[Dataset entries]
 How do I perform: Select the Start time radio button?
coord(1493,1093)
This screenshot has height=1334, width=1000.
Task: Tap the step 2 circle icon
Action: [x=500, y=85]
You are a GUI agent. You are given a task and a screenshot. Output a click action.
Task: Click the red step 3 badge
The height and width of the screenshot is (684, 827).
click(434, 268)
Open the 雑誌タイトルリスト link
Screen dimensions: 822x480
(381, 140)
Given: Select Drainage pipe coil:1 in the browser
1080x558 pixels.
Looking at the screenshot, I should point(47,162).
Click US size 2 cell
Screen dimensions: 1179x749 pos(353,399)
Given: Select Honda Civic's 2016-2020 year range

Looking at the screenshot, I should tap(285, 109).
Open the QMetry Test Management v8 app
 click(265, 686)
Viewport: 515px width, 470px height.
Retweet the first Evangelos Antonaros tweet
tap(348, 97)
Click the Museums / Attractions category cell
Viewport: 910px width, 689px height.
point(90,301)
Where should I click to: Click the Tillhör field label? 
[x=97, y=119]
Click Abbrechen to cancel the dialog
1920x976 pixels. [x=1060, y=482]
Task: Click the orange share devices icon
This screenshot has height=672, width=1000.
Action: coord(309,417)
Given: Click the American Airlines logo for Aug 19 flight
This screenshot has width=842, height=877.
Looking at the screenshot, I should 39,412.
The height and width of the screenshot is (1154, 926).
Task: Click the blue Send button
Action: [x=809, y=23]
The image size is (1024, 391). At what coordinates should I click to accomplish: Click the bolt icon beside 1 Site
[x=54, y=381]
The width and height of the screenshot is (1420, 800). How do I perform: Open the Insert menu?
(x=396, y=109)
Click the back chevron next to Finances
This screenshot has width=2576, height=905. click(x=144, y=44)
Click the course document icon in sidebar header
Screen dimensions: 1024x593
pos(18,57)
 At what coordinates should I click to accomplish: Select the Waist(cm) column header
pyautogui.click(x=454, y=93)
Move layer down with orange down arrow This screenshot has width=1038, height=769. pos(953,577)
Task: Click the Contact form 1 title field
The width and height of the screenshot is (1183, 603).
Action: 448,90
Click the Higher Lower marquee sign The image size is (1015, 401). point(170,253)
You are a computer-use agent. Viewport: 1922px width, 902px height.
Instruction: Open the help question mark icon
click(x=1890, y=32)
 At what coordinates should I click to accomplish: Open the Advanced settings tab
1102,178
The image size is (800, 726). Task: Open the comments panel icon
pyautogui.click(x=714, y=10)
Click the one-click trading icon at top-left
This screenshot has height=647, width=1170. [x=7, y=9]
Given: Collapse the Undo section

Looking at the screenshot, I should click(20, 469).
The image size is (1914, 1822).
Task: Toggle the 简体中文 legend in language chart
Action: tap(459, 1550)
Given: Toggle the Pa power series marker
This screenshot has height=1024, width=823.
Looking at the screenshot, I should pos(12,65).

_STATED GOAL_:
Reproduce only the lines starting at the one containing "Given: Select Honda" and ending at the one containing "Action: coord(309,417)", swapping "Viewport" for "Screen size" and leaving everything else unchanged.

_ANSWER_:
Given: Select Honda Civic's 2016-2020 year range

Looking at the screenshot, I should tap(285, 109).
Open the QMetry Test Management v8 app
 click(265, 686)
Screen size: 515px width, 470px height.
Retweet the first Evangelos Antonaros tweet
tap(348, 97)
Click the Museums / Attractions category cell
Screen size: 910px width, 689px height.
point(90,301)
Where should I click to: Click the Tillhör field label? 
[x=97, y=119]
Click Abbrechen to cancel the dialog
1920x976 pixels. [x=1060, y=482]
Task: Click the orange share devices icon
This screenshot has height=672, width=1000.
Action: coord(309,417)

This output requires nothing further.